Excerpts from a dataset:
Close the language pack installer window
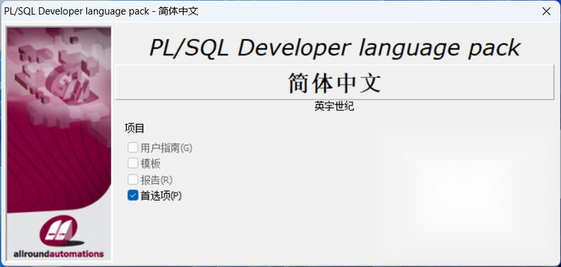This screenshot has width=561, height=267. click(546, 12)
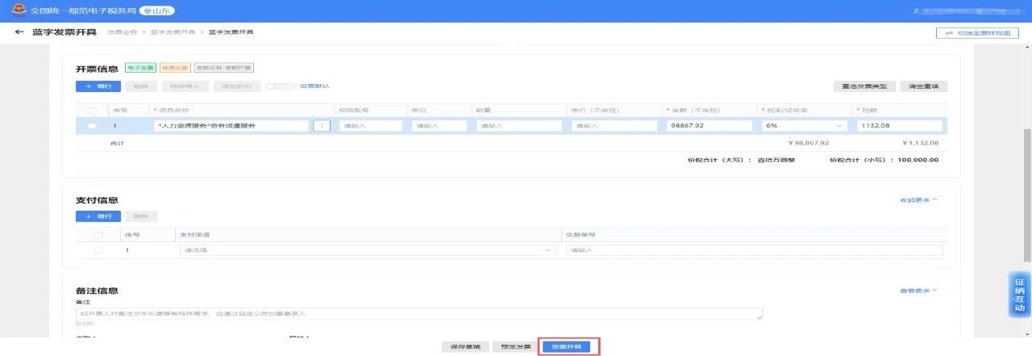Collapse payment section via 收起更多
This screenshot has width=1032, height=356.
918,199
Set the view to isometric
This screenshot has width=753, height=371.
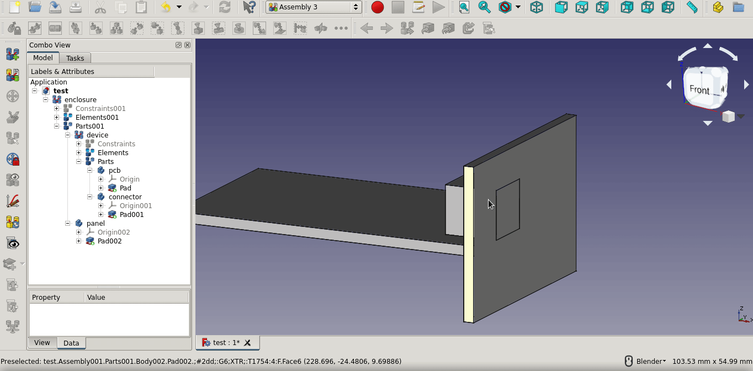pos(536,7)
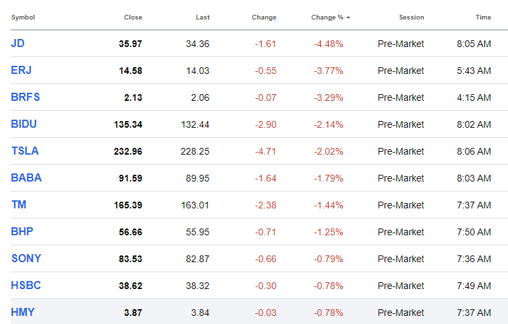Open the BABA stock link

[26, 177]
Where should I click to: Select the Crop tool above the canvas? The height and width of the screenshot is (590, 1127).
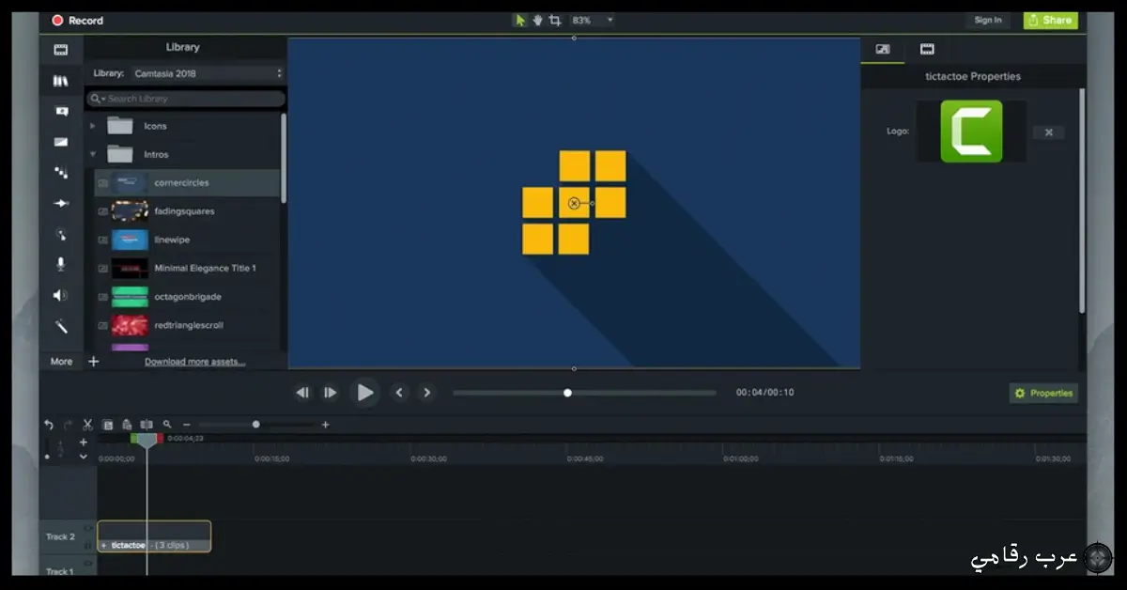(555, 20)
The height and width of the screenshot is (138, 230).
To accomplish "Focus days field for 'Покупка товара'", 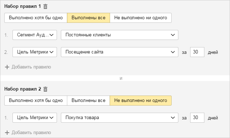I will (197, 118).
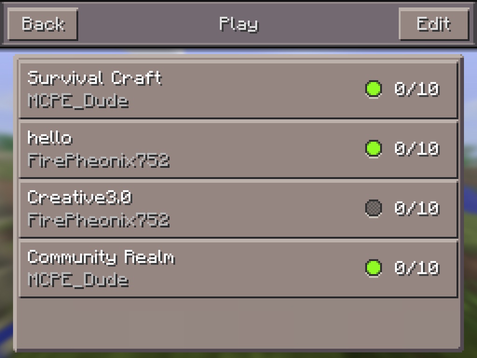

What the exercise asks: What should be set down is every line from the opening of the records through the line that contains "Set the view to isometric", exactly, with pictures left out.

Result for this task:
Close the language pack installer window
This screenshot has width=561, height=267. click(546, 12)
Collapse payment section via 收起更多
This screenshot has width=1032, height=356.
918,199
Set the view to isometric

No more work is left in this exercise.